Following Labor's win at the 1929 election, Anstey became Minister for Health and Minister for Repatriation in the government of Prime Minister James Scullin. But Scullin's government soon fell victim to the Great Depression. Anstey supported the Premier of New South Wales, Jack Lang, who advocated repudiating Australia's debts to British bondholders (see debt moratorium) and using the funds to create employment in order to increase production. This may be compared to Franklin D. Roosevelt's "New Deal." In March 1931 Anstey was dumped from the Ministry by the Labor Caucus for supporting the "Lang Plan".

Despite this, Anstey did not follow Lang out of the Labor Party. Demoralised and cynical, he stayed on the backbench until his retirement at the 1934 election, when he and his wife moved to Sydney. After his wife's death he moved back to Melbourne, where he died of cancer. Ironically, he had devoted his last years to financial speculation and had become a wealthy man.

Given information.
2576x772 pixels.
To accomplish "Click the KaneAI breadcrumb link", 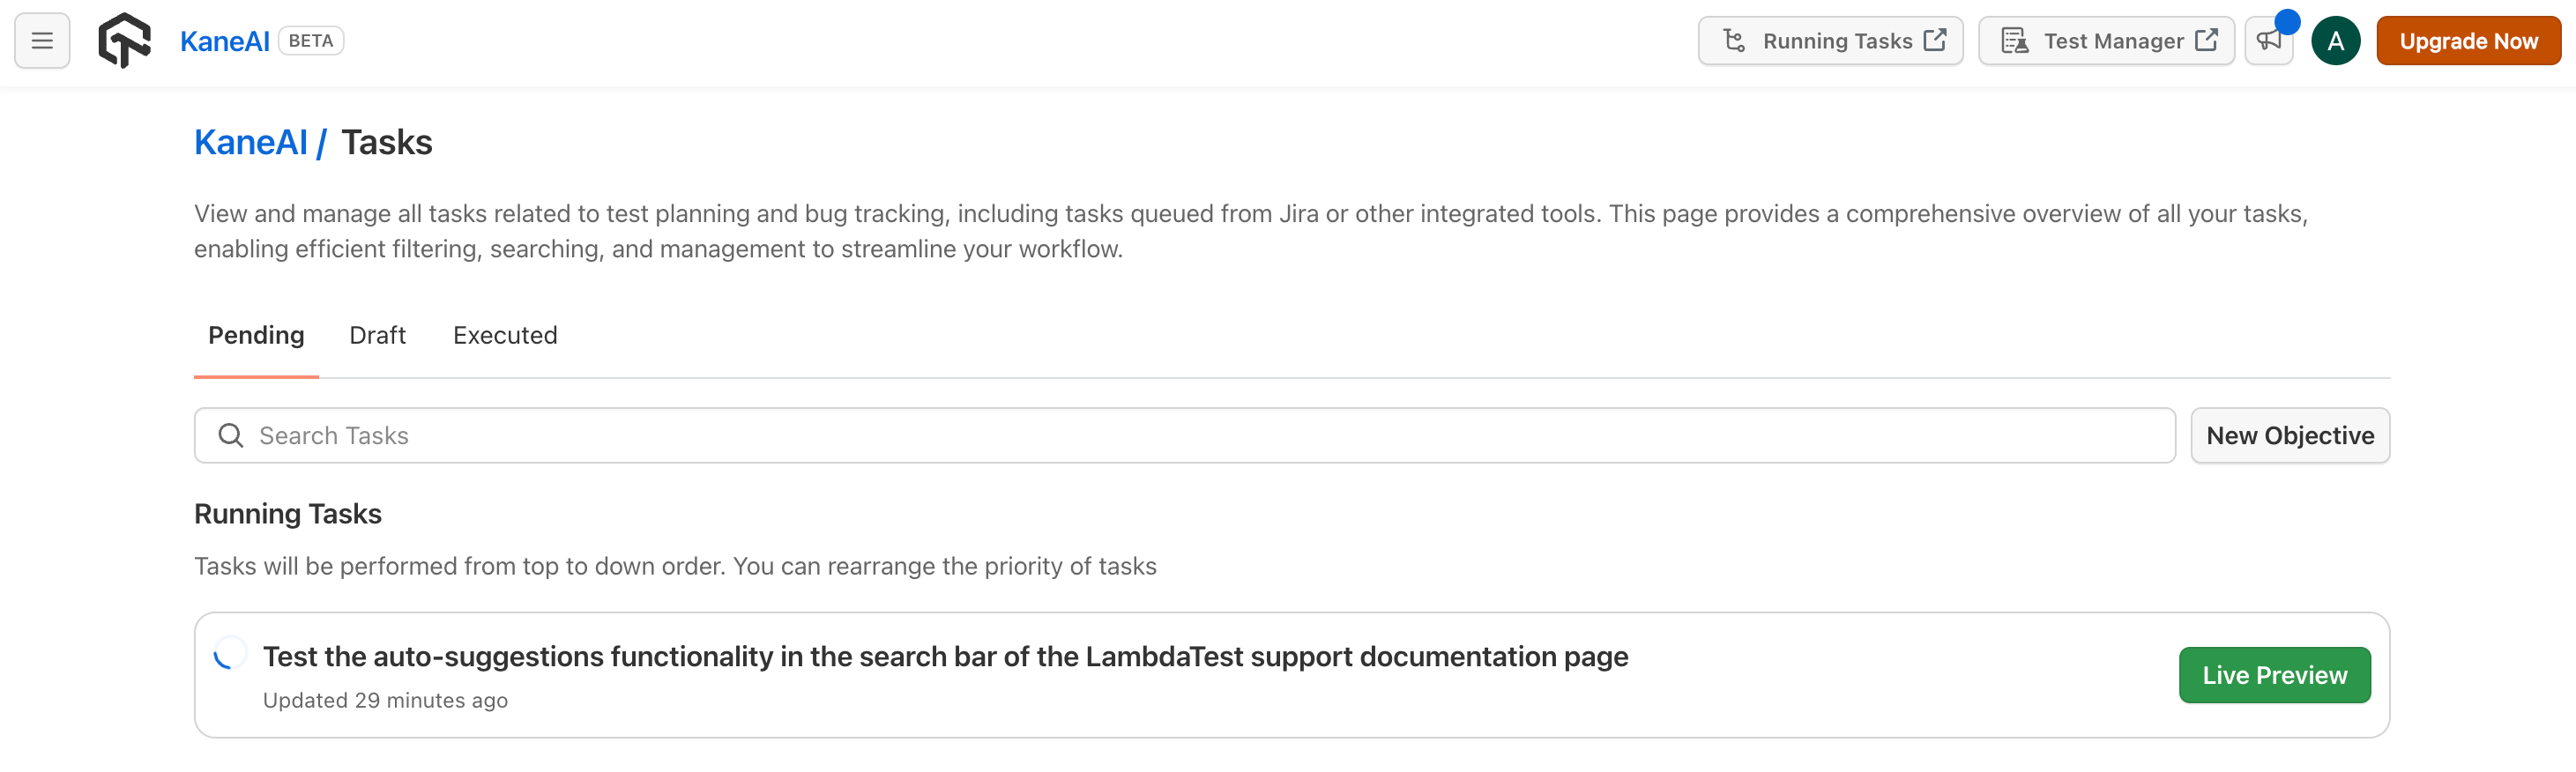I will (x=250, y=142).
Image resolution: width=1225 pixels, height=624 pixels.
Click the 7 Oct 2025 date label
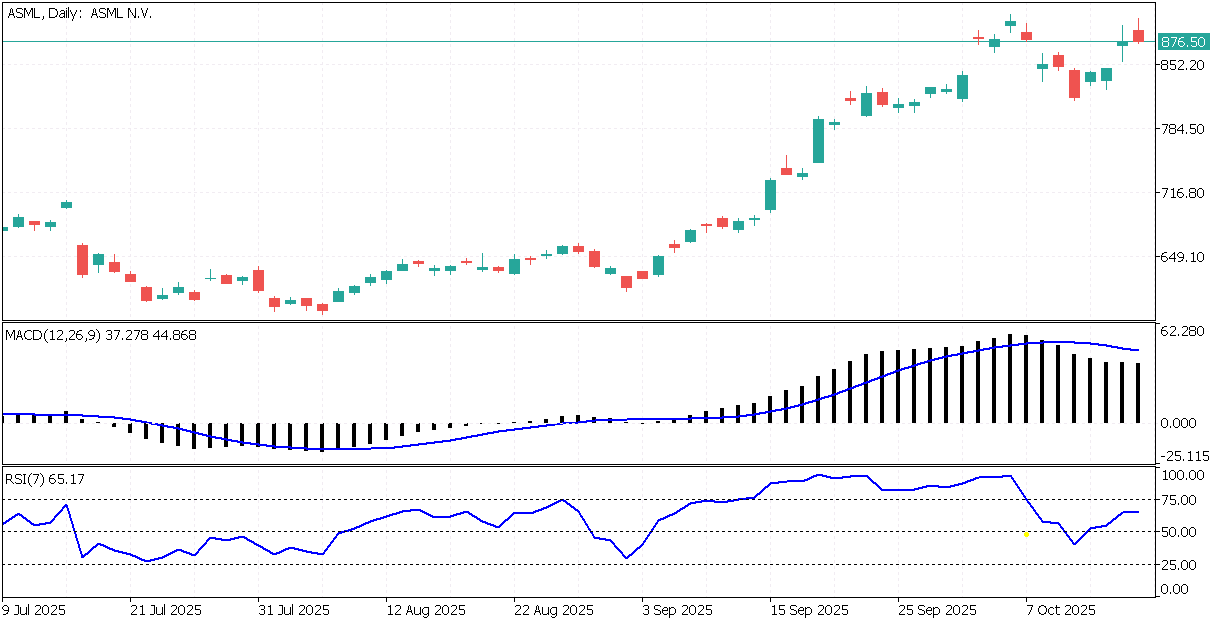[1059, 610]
--
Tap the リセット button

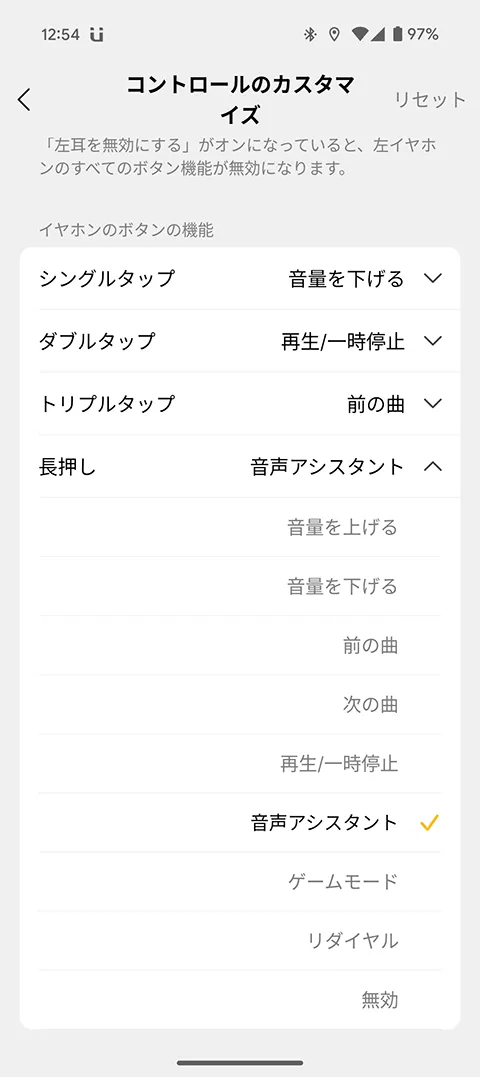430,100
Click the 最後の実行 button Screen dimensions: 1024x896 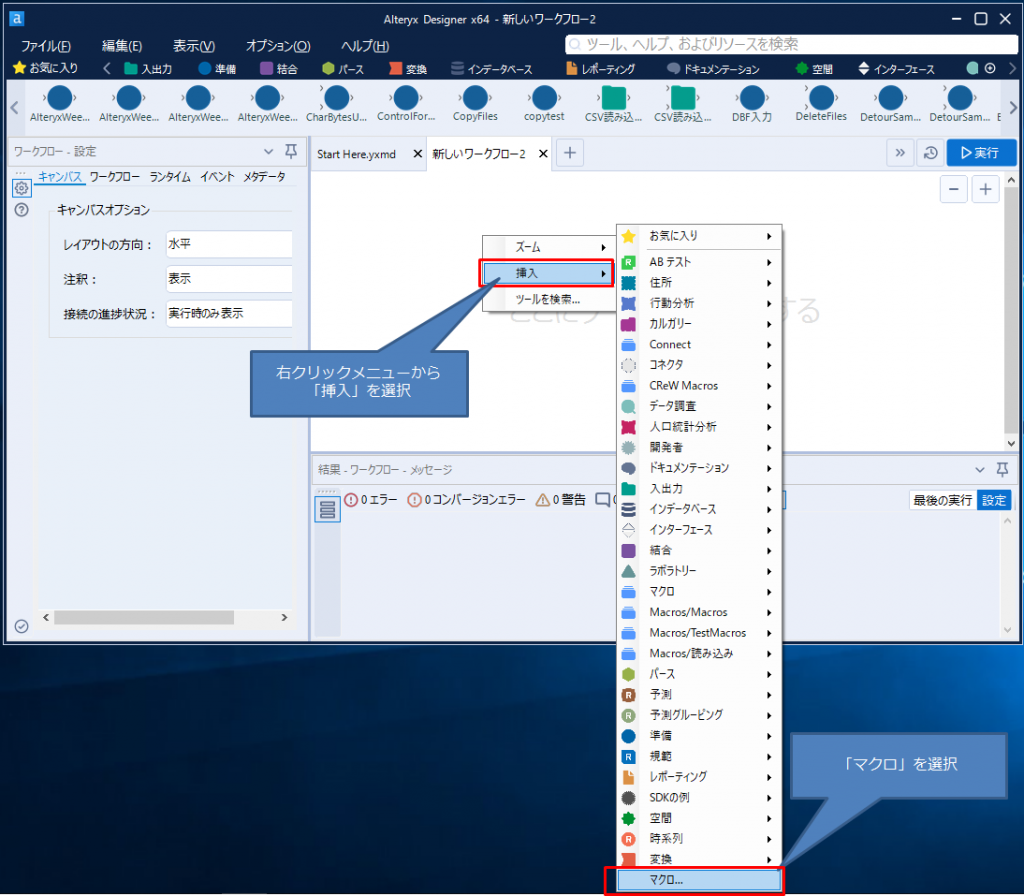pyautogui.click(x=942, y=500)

Tasks to perform.
- 1) In the passage about Anstey, turn the paragraph that begins "Following Labor's win" into a short bulleted list that keeps its main facts.
- 2) Carry the passage about Anstey forward from its final sentence.

Exercise results.
- 1)
- After Labor won the 1929 election, Anstey became Minister for Health and Minister for Repatriation under Prime Minister James Scullin.
- The Great Depression soon brought down Scullin's government.
- Anstey supported New South Wales Premier Jack Lang, who wanted to repudiate Australia's debts to British bondholders and use the funds to create jobs and raise production. The plan may be compared to Franklin D. Roosevelt's "New Deal."
- In March 1931 the Labor Caucus dropped Anstey from the Ministry for backing the "Lang Plan".

- 2)
==Legacy==
Anstey "came to personify Labor's left populist tradition". He is especially remembered as the mentor of John Curtin, on whom he had a great influence in Curtin's early years. Like Curtin, he was a heavy drinker. He wrote extensive unpublished memoirs, but burned them shortly before his death. It is often rumoured that he did that in a drunken rage, but that is unsubstantiated. Frank Hardy wrote in his book, The Hard Way, that Frank Anstey received a visit from John Wren (immortalised as "John West" in Hardy's other book Power Without Glory), who asked Anstey to eradicate any reference to him in Anstey's memoirs, to prevent them from becoming an exposé of Wren's gambling empire.

Anstey railway station in Melbourne was named in Anstey's honour.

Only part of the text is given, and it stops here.